→ Exercise materials

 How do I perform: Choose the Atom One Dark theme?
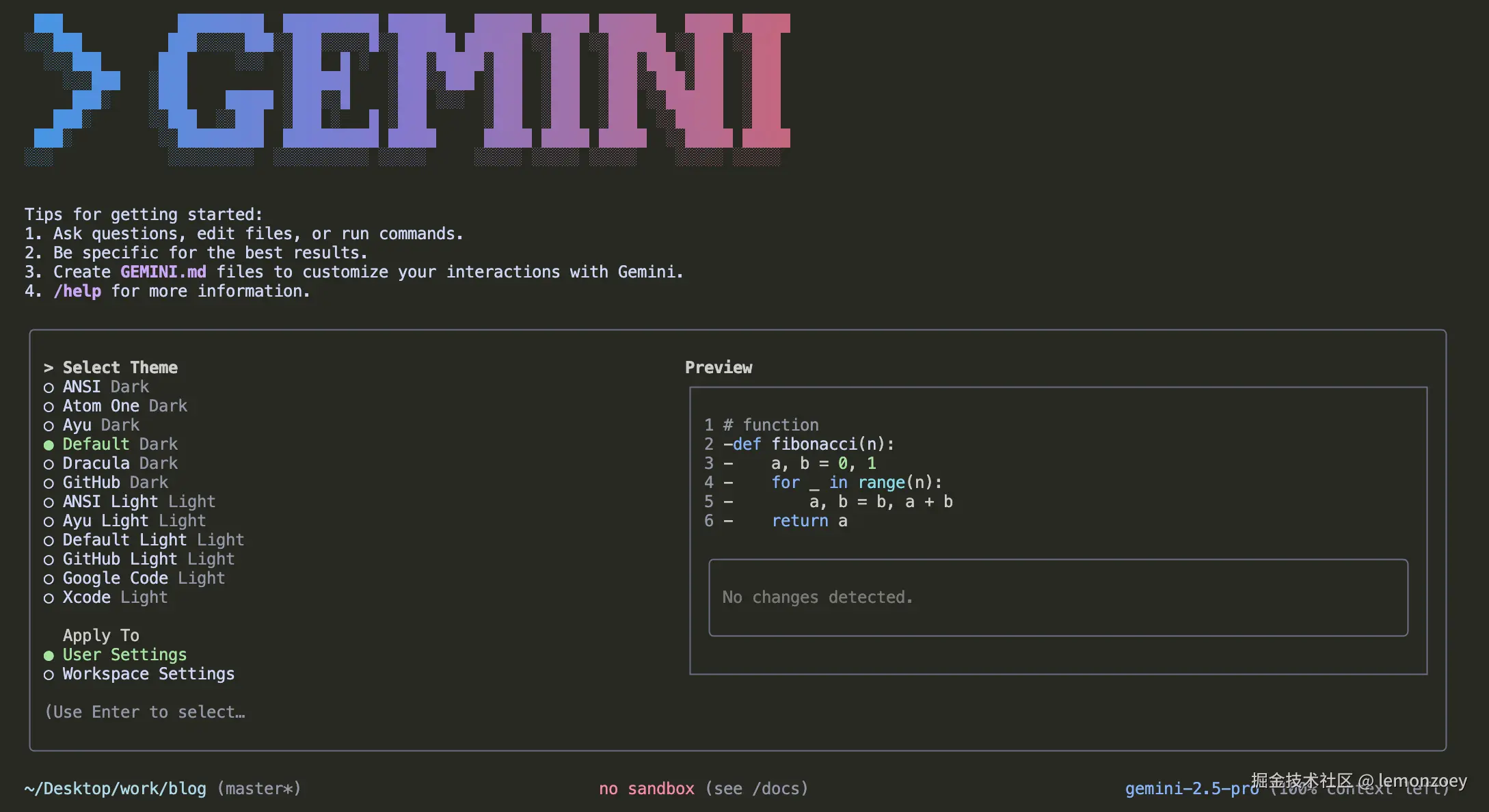[x=124, y=406]
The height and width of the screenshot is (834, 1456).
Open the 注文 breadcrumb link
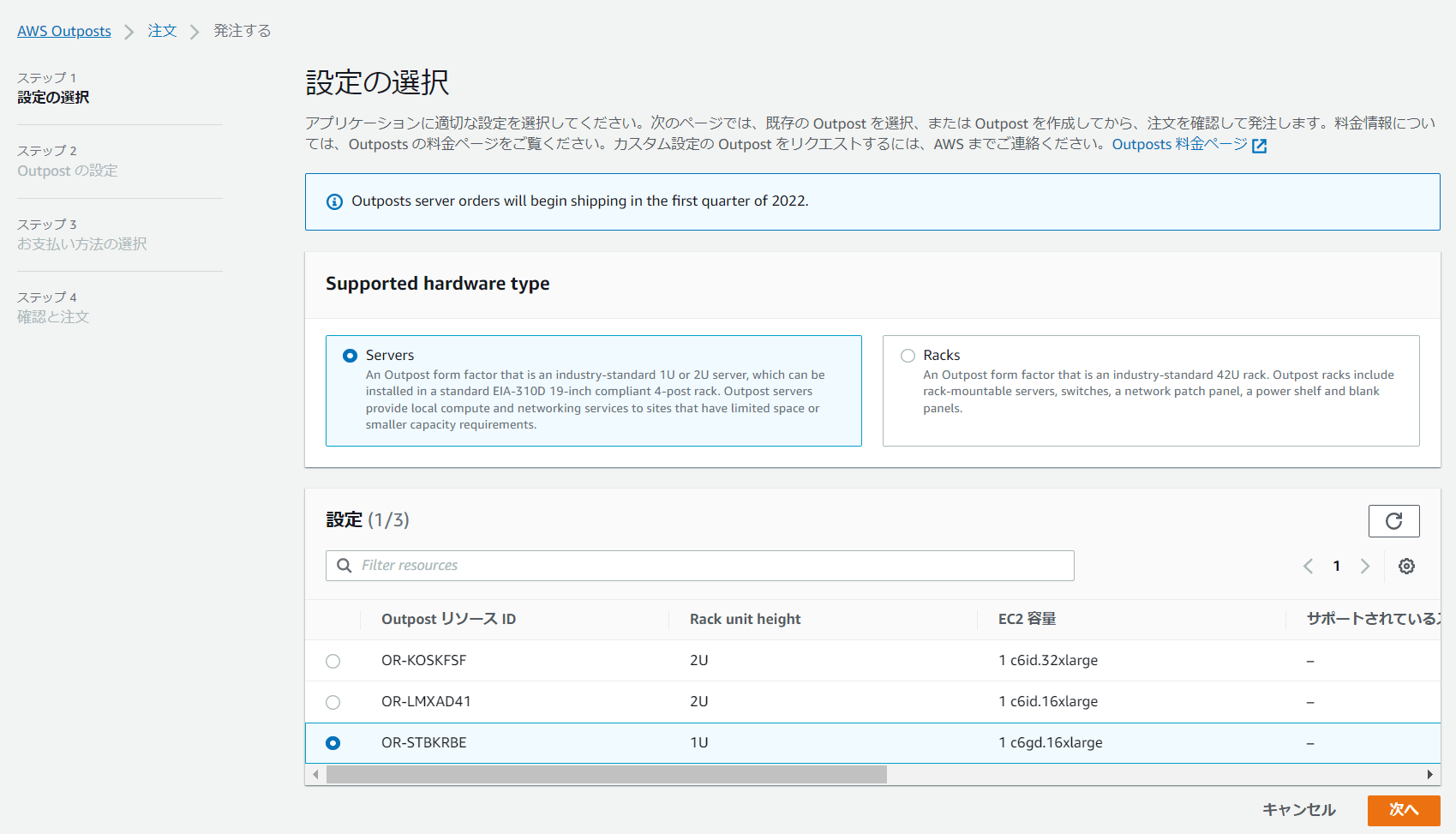click(162, 31)
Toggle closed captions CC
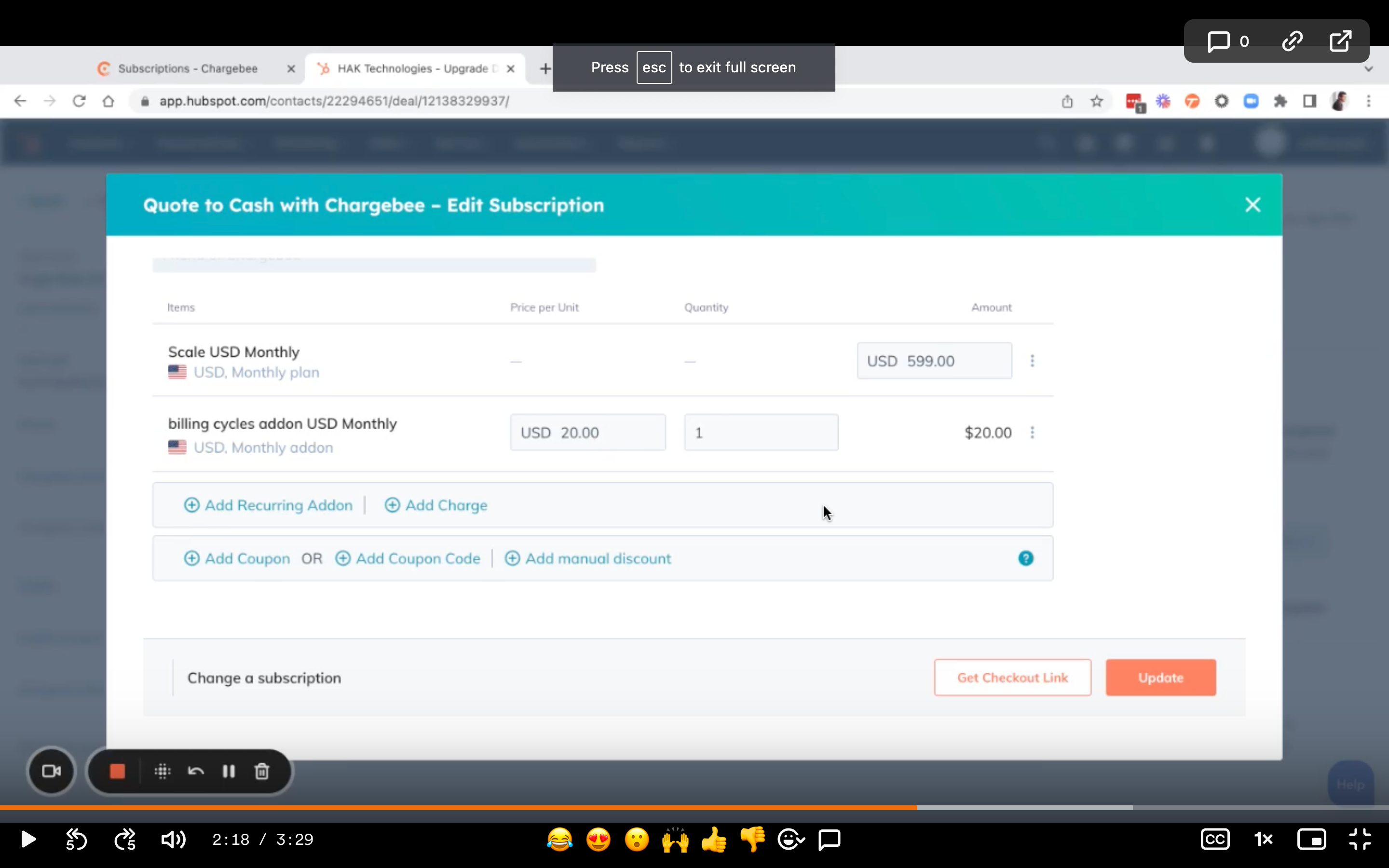 tap(1214, 839)
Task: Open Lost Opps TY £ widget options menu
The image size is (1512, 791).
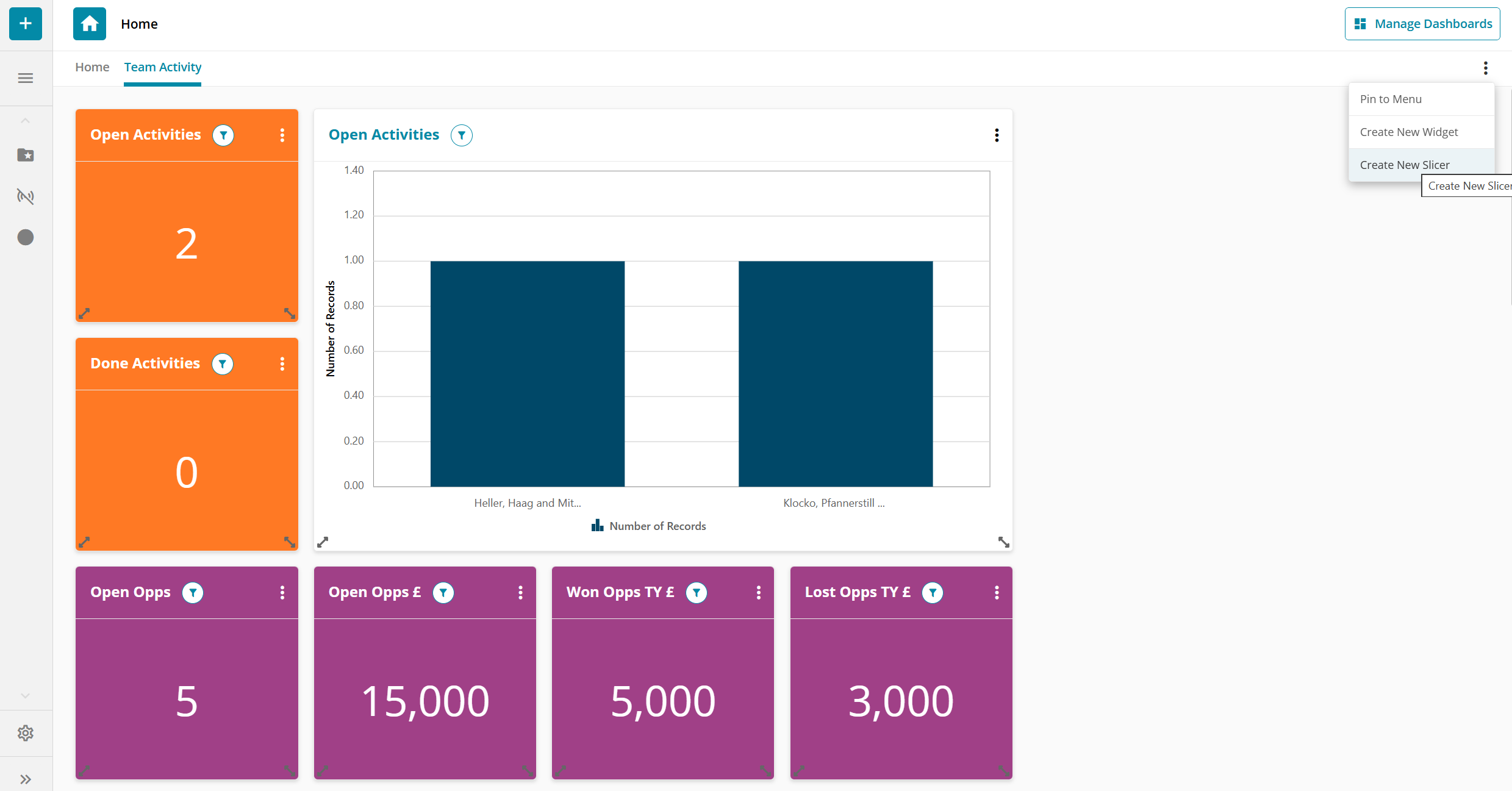Action: (x=997, y=592)
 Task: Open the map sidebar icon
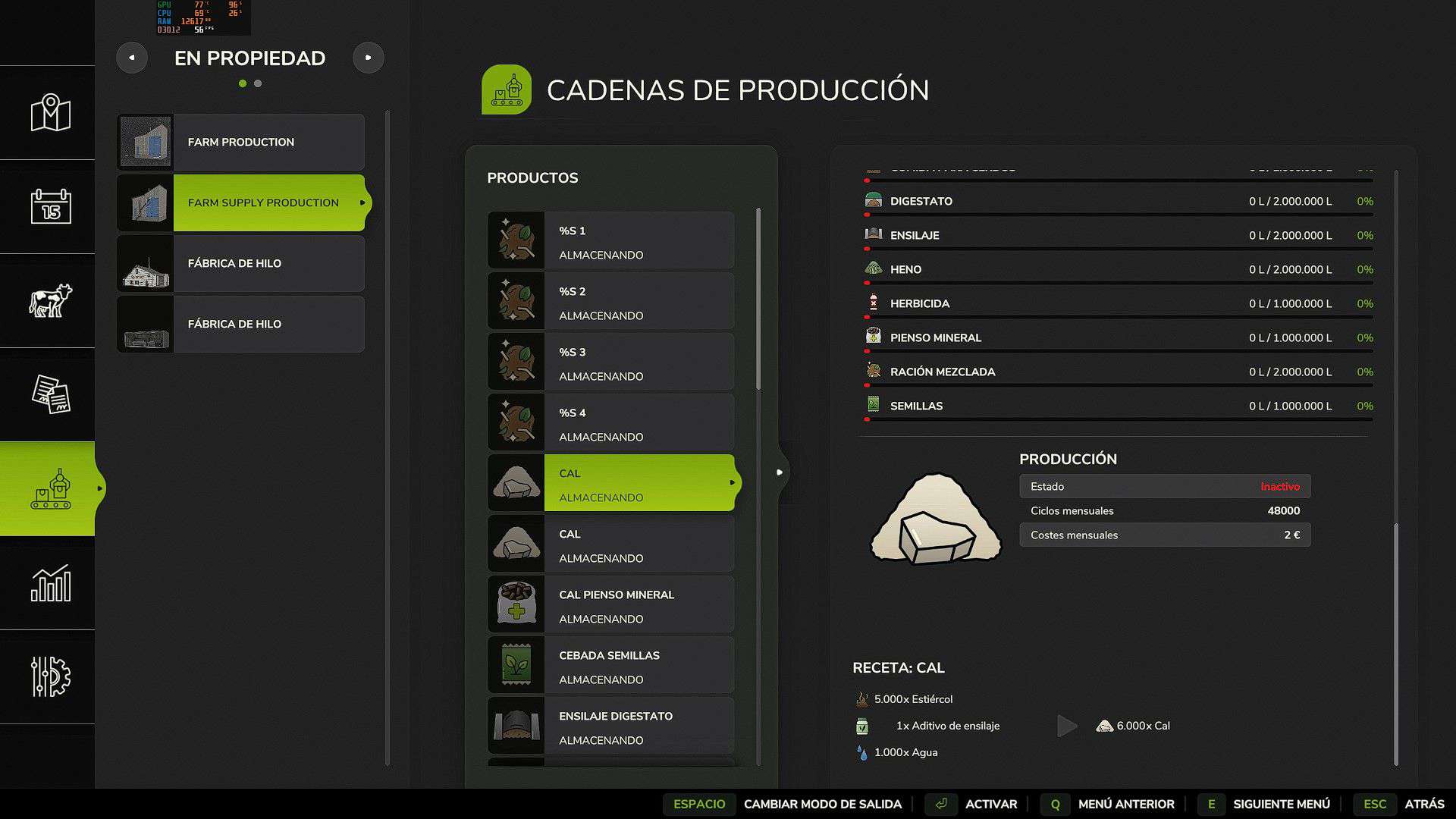pos(50,113)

→ What the task asks
Beginning at the line that contains "Open the 注文 breadcrumb link", copy each remaining line of the records exactly, through the final one. Omit the pictures.

→ Written answer
Open the 注文 breadcrumb link
click(162, 31)
Toggle closed captions CC
 tap(1214, 839)
Task: Open Lost Opps TY £ widget options menu
The image size is (1512, 791).
Action: (x=997, y=592)
 Task: Open the map sidebar icon
pos(50,113)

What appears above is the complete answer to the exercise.